Step 2. Point any SOCKS5-capable client at the DataImpulse gateway using your username and password — that includes Scrapy, Selenium, Playwright, antidetect browsers (Multilogin, AdsPower, GoLogin, Dolphin), and custom TCP tooling. Set country targeting (add city or ASN for finer geo), and choose rotating sessions for broad sweeps or sticky for multi-step flows.
Step 3. Run at human cadence with a real fingerprint. See the residential proxies page for setup and the price comparison use case for pipeline patterns; for SERP work, the SERP tracking guide covers rank monitoring, and our best proxies for web scraping guide goes deeper on the scraping stack.
FAQ
What is a SOCKS5 proxy?
A SOCKS5 proxy is an intermediary that forwards your raw network traffic (TCP, and UDP in the spec) through its IP without interpreting or rewriting it. It works at the session layer, so it carries any application’s traffic — not just web requests — which makes it more versatile than an HTTP proxy for automation, antidetect browsers, and non-web protocols.

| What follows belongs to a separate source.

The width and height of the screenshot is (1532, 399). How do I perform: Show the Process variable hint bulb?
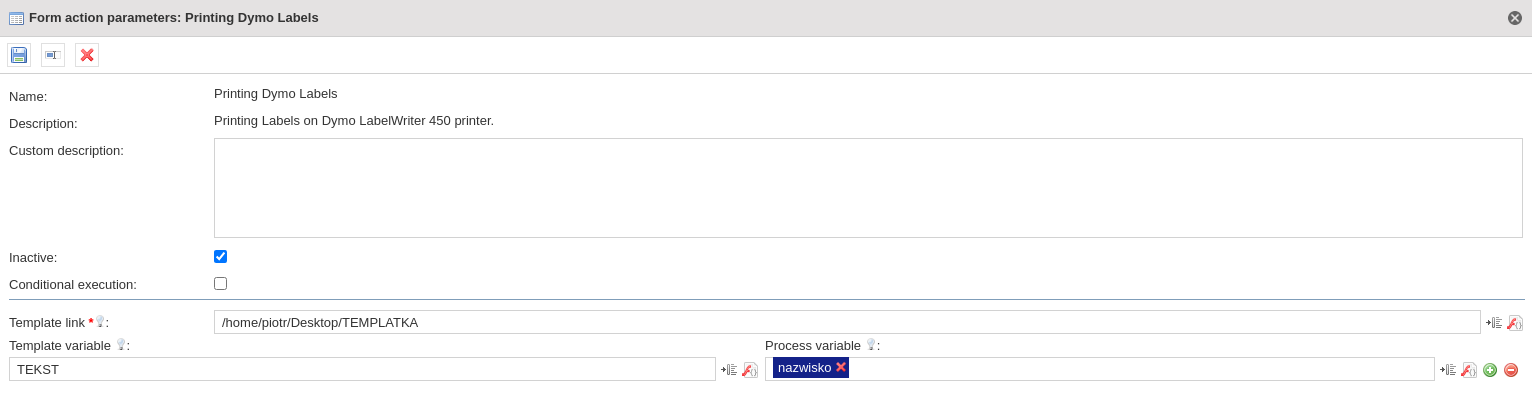tap(871, 344)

SOCKS5 vs HTTP proxy — which should I use?
Use an HTTP/HTTPS proxy for pure web scraping, where header handling and caching help. Use SOCKS5 when your tooling expects it — antidetect browsers, automation frameworks, P2P, or mixed/non-HTTP traffic — or when you want one protocol-agnostic tunnel. Neither is more anonymous on its own; the IP network behind the proxy determines success. Many scraping stacks use both.
What’s the best SOCKS5 proxy provider?
DataImpulse at $1/GB is the value pick, with HTTP/HTTPS/SOCKS5 included on a 90M+ pool. Bright Data and Oxylabs lead the enterprise route, Decodo and SOAX are strong mid-tier options, IPRoyal offers the longest sticky sessions, and Webshare includes SOCKS5 free on the cheapest plans. All eight in this guide support SOCKS5 — choose by network quality, geo needs, and price per GB.

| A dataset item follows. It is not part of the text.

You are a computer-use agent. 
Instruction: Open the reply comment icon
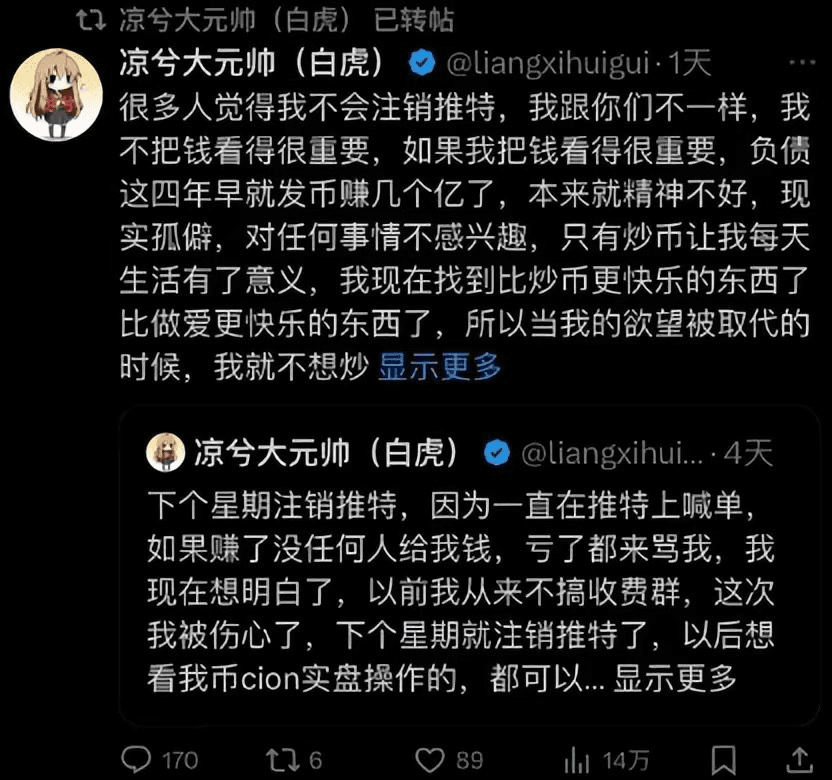(136, 759)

Are free SOCKS5 proxies safe?
No. Public free SOCKS5 proxies are slow, short-lived, and frequently logged or outright malicious — some exist to harvest credentials or inject content. For any real scraping, automation, or account work, use a paid residential or datacenter SOCKS5 proxy from a provider with a verifiable, ethically sourced network.
Do SOCKS5 proxies support UDP?
The SOCKS5 protocol supports UDP, but support varies by provider. Some are TCP-only (Webshare, for example), while others — including DataImpulse, SOAX, and Oxylabs — offer UDP, sometimes behind enablement or KYC. For standard scraping and automation this doesn’t matter, since that traffic is TCP. If you specifically need UDP, confirm support with the provider.
Can I use SOCKS5 proxies for web scraping?
Yes. SOCKS5 works well for scraping, especially when your scraper or browser is configured for SOCKS or your pipeline mixes traffic types. For purely HTTP scraping an HTTP/HTTPS proxy is often the simpler default, but the protocol matters far less than the IP network — residential SOCKS5 on a clean pool returns correct, localized data where datacenter ranges get blocked.
How much do SOCKS5 proxies cost?
You pay for the network, not the protocol. Raw residential is priced per GB: DataImpulse $1/GB (value floor), NetNut ~$3.53 at volume, SOAX $3.60, Decodo $3.75 (~$4 PAYG, ~$2 at volume), Oxylabs from $6, IPRoyal $7.35, Bright Data ~$4/GB promo ($8 standard); Webshare includes SOCKS5 free on subscriptions from $3.50/mo residential and $2.99/mo datacenter. Datacenter SOCKS5 is cheaper for unprotected targets.
Does DataImpulse support SOCKS5?
Yes — DataImpulse supports HTTP, HTTPS, and SOCKS5 on every plan, with no premium tier required. Point any SOCKS5-capable client (Scrapy, Selenium, Playwright, or antidetect browsers like Multilogin and AdsPower) at the gateway with your credentials, set country/city/ASN targeting, and choose rotating or sticky sessions. Residential is $1/GB pay-as-you-go with traffic that never expires.